Markets are not ready for a change in the message from the Federal Reserves, Jeff Rosenberg, BlackRock’s Chief Investment Strategist for Fixed Income said in an interview with Bloomberg.
“The biggest What if? that we have in front of us is: what if we hear a different message out of the Fed next week?”, he said.
Rosenberg believes that markets are not ready for the Fed changing its message should the labor markets improve. He has also stated that there is “a lot of complacency going on” in the market, pointing to low volatility across the board and a tighter correlation between stocks, bond, currency and commodity markets.
Jeff Rosenberg admits that he was forced to adjust BackRock’s outlook for the bond market more often during the past 6 months due to the constant “flip-flopping” from the Fed. “It hasn’t been a great record for a bond strategist forecast the direction of interest rates”, he has concluded. Nevertheless, Rosenberg insists it is important to pay attention to what the Fed says, as it has a powerful influence over the bond market.
“There is a shortage of bonds”, according to Rosenberg. Despite a decrease in private sector borrowing and a healthier market for municipal bonds, the “government related debt is still at historically large levels of deficit in the United States”. When discussing the situation in Europe, Rosenberg has stated that Mario Draghi and the European Central Bank are continuing the financial repression by providing a “tremendous amount of new money creation”. He argues that, as a result, the prices in Europe are reflecting the effect of central bank actions to a larger extent than the effect of actions of private actors.
“In Europe [...] they are getting further into financial repression.

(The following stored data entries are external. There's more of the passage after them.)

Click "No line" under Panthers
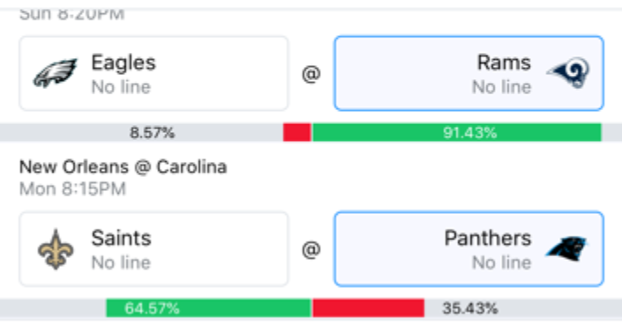The image size is (622, 332). tap(501, 262)
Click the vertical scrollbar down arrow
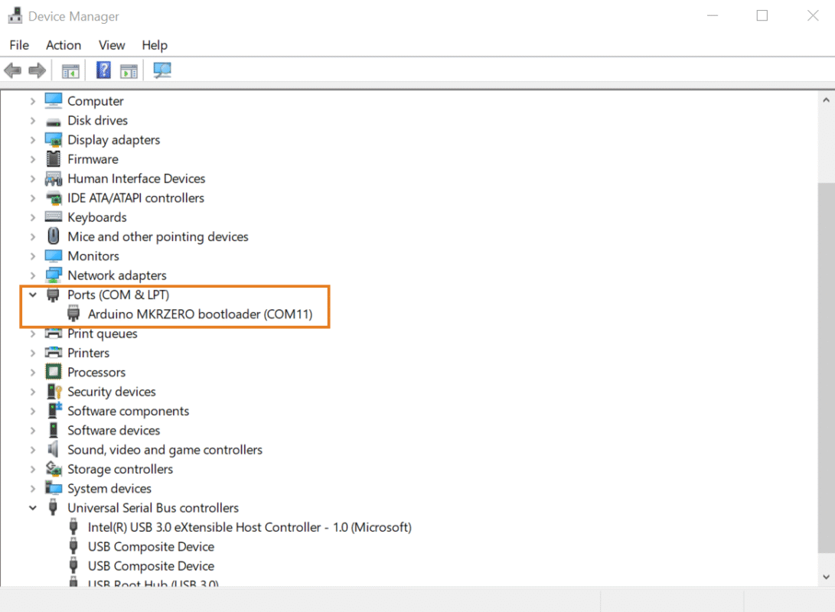 tap(826, 577)
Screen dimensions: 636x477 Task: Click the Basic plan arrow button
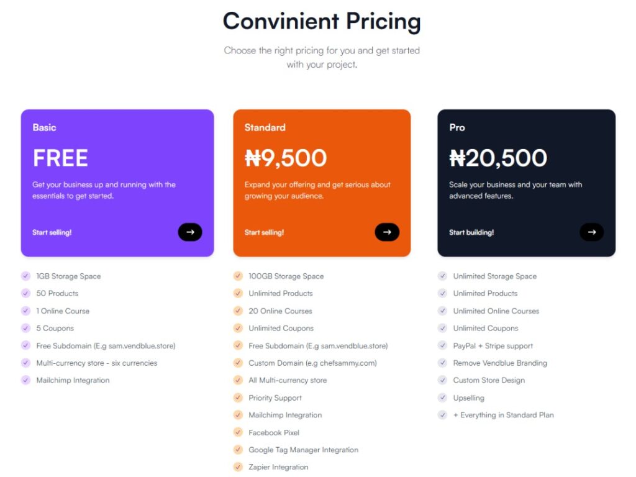[x=190, y=232]
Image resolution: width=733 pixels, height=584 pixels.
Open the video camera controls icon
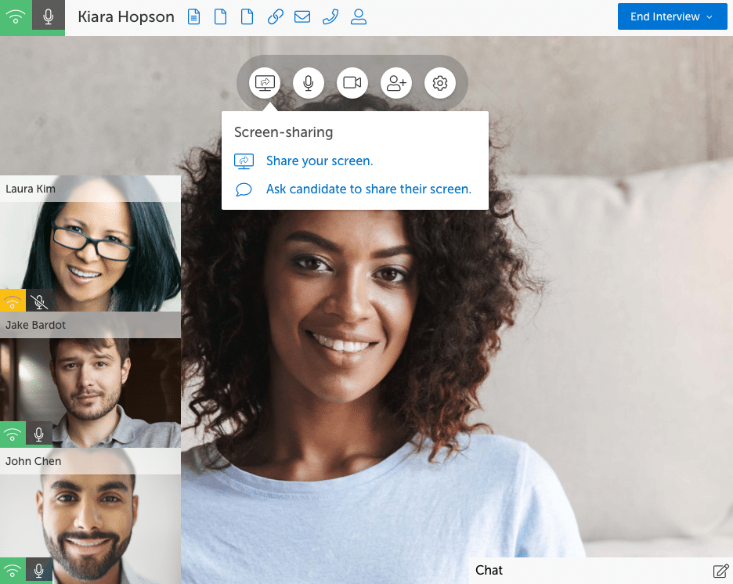coord(352,82)
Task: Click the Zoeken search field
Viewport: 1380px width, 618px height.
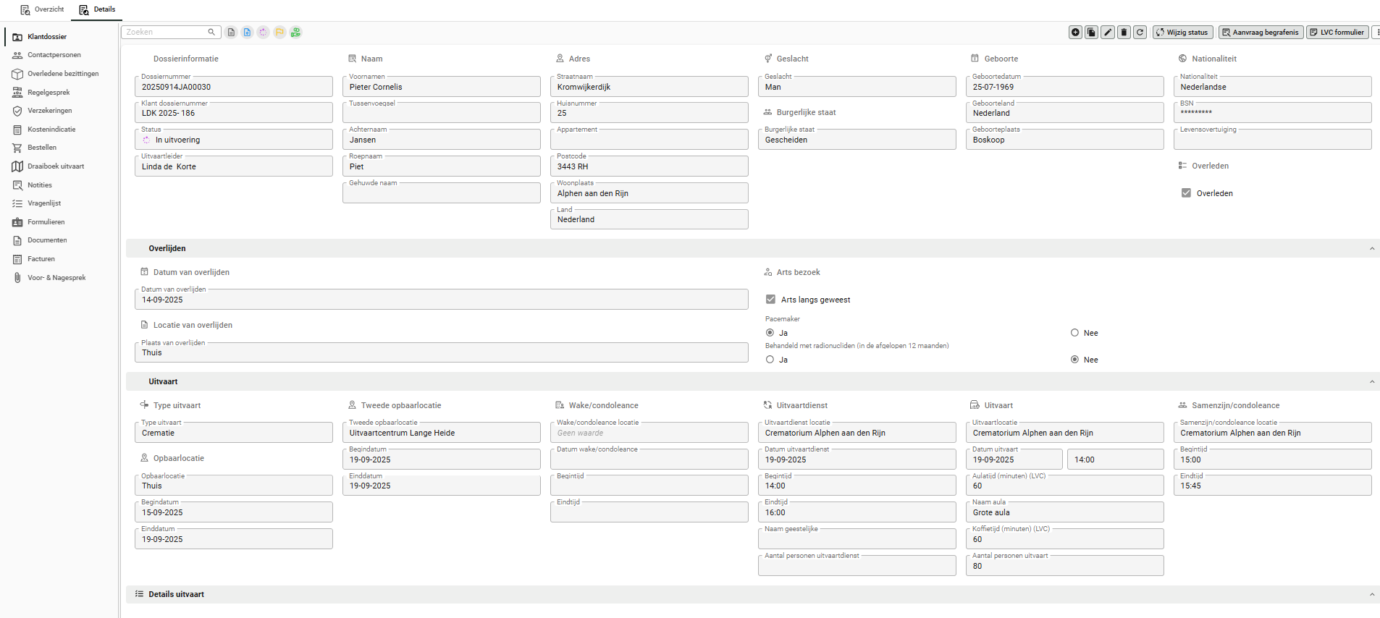Action: pos(165,33)
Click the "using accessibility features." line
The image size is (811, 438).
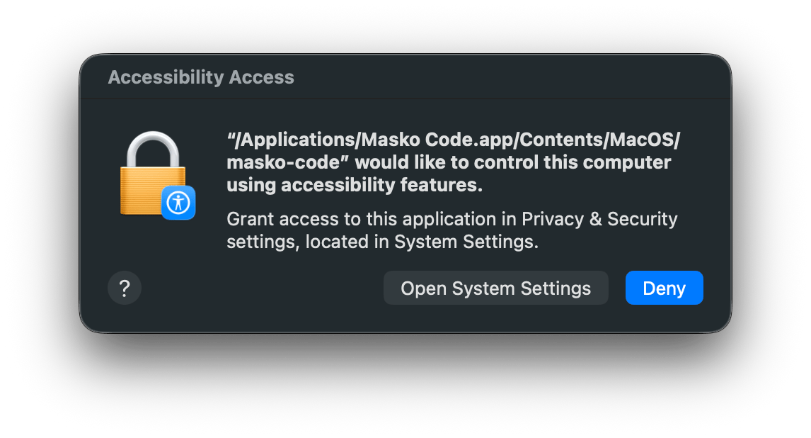[355, 185]
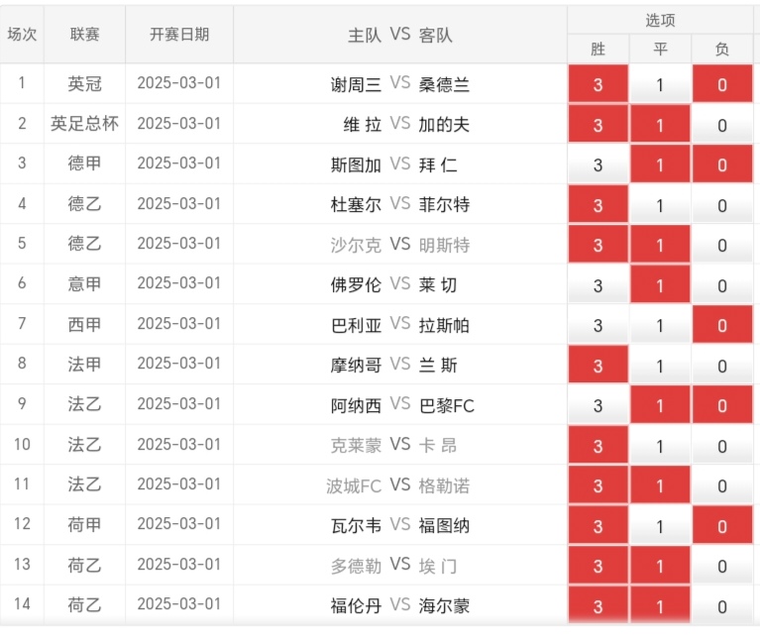Toggle loss option for 瓦尔韦 vs 福图纳

pos(722,526)
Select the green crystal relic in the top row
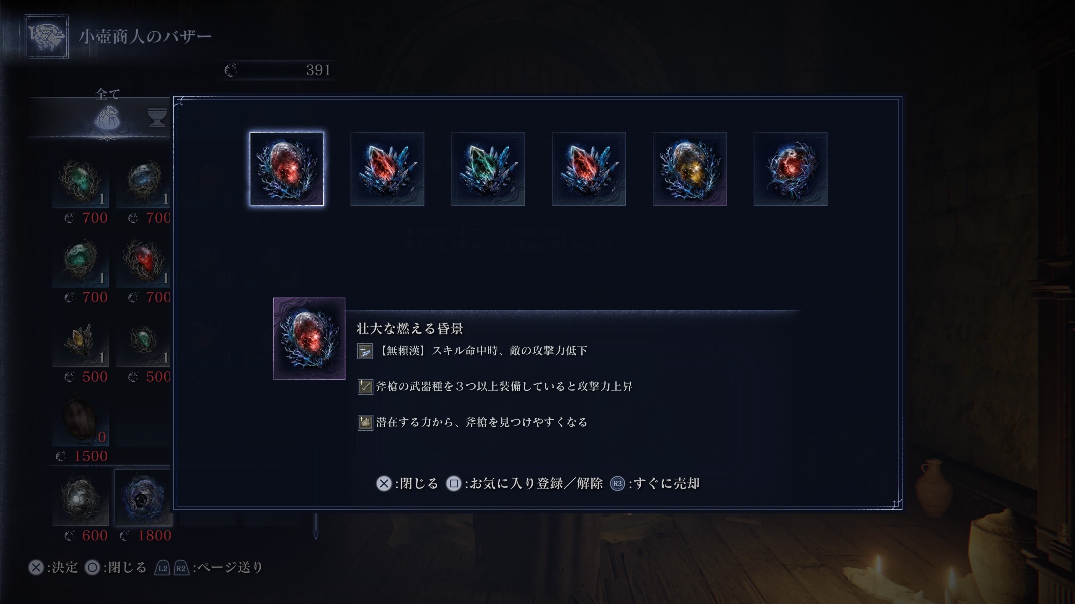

The good news in the US is that we could be exiting financial repression and getting towards more normalization in interest rates”, Rosenberg said.
As a consequence, interest rates will distance themselves from the zero level, according to him. Rosenberg also points to potential risks related to US interest rates rising, while rates in the rest of the world stay close to zero. With the Fed, the Bank of England and ECB acting in a coordinated manner for the past 3-4 years, a decoupling of the Federal Reserves is expected to bring volatility in the currency markets, while the dollar should go higher, according to him.